The fourth key to unlock an awesome discussion is this: add value to people.
John Maxwell, a renowned leadership mentor, author and speaker, is a major proponent of this concept and movement today. You would catch him say it over and over. It drove him inexplicably!
He has not only shared this game-changing idea to his organization or to the people to whom he mentored… but also, he has passed this on to his own family.
In a talk he gave at the Global Leadership Summit back in 2016, I was floored particularly by how he embodied this to his own kin.
I vividly remembered his example on how he gathered his grandchildren on a Saturday night and, knowing that the following day’s going to be a Sunday (or church day), he would purposefully ask: “How can we add value to the people we find at church tomorrow?” (paraphrased)
Just wow! What an unselfish way of doing things… And, what a way to mentor your own grandkids!
But, let me pause for a while and ask you a question from a different angle: What difference does it make when you choose to add value to people in every meeting or gathering you have?
To add value — the way I understand it — is a personal conscious decision to put on a cloak of humility everyday, to think less of oneself and more of others, and to find ways to bless other people.
Blessing others can be manifested through a verbal affirmation, a simple gesture of kindness or even just by listening. It doesn’t have to be extraordinary or extravagant (unless you really want to!). You can be as creative as you can, so long as the end goal is to build a person up.
In every meeting I have, regardless the size, I ask myself two things as I go through the discussion process:
- What can I learn? Therefore, I take mental notes and load them on my device (either in my Notes on the phone or OneNote on my tablet) or scribble them on a physical journal. I make it a habit to chronicle insights that I learn.
- What can I do to add value to the people I meet? Let me take more time here, and share with you what I’ve learned to apply thus far.
- I pray before going to every meeting I have. I ask God to open “divine appointments” for me, and ask Him to empower me to see where He’s leading me and serve people out of joy.
- If I have extra time and resource, I buy food for the individual or group. Having food on the table makes people at ease.
- I have also developed a habit of intentionally observing people and listening to their thoughts during discussions.
- And quietly, I think of ways to encourage the group or at least one of them.
- You have to understand that thinking less of ourselves takes practice and… it takes pains. It’s simply counter-intuitive. It takes sacrifice.

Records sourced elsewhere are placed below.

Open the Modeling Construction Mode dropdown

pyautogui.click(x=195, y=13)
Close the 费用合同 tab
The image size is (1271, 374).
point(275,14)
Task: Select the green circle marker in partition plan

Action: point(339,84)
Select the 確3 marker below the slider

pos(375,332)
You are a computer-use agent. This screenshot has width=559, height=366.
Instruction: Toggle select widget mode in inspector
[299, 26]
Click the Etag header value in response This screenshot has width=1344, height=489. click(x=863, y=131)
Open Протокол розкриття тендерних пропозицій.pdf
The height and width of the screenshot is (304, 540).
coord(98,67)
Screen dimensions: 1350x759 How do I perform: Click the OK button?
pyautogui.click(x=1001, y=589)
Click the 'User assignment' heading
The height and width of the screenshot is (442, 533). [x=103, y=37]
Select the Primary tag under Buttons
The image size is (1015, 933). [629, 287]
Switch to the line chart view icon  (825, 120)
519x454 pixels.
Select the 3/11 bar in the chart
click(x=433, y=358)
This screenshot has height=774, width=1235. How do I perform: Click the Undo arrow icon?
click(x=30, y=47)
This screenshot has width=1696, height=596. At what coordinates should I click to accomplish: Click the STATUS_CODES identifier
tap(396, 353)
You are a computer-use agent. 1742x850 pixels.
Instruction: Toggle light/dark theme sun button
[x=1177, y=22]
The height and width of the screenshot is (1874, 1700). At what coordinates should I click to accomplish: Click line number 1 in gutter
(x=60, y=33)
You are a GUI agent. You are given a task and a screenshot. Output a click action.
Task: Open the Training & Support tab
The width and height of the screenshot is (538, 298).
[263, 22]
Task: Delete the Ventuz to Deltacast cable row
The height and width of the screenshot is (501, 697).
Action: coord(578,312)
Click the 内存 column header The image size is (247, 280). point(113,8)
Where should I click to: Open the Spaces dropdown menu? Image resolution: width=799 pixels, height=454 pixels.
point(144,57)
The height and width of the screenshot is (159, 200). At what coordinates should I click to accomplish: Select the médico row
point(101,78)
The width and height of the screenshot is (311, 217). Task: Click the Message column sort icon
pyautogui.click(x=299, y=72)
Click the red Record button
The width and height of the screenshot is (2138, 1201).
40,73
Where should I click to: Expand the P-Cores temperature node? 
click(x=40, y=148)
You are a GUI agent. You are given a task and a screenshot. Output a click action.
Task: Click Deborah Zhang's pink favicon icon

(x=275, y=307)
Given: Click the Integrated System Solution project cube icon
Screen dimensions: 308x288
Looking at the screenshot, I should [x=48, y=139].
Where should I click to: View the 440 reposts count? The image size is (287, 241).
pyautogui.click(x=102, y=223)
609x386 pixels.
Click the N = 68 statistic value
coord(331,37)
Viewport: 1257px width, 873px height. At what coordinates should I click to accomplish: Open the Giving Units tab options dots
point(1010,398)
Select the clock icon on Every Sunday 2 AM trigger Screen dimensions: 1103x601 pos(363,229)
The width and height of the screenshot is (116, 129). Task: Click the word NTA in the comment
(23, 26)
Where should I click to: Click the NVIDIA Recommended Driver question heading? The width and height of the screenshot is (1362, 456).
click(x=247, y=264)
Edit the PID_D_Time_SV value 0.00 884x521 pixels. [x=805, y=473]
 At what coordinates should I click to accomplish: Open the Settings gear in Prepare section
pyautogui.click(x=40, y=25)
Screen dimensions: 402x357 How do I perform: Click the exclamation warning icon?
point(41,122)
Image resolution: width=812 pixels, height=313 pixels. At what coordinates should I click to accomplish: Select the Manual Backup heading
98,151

The benefits of this fourth key to an awesome discussion is indescribable — they are not always tangible, but you know that it’s life-giving.
It brings joy to people because they feel they’re important. People remember the simplest acts of kindness — they embed good marks in the heart. And lastly, you would eventually notice that you’d end your time together with a sense of anticipation for the next gathering.
Meetings are not dreaded because they bring value to people. Simple appointments become divine appointments.
How about you? How can you help add value to those around you in the next few days? What thoughts were brewing as you read this post today? What difference will it truly make when we choose to add value to people in every meeting or gathering we have?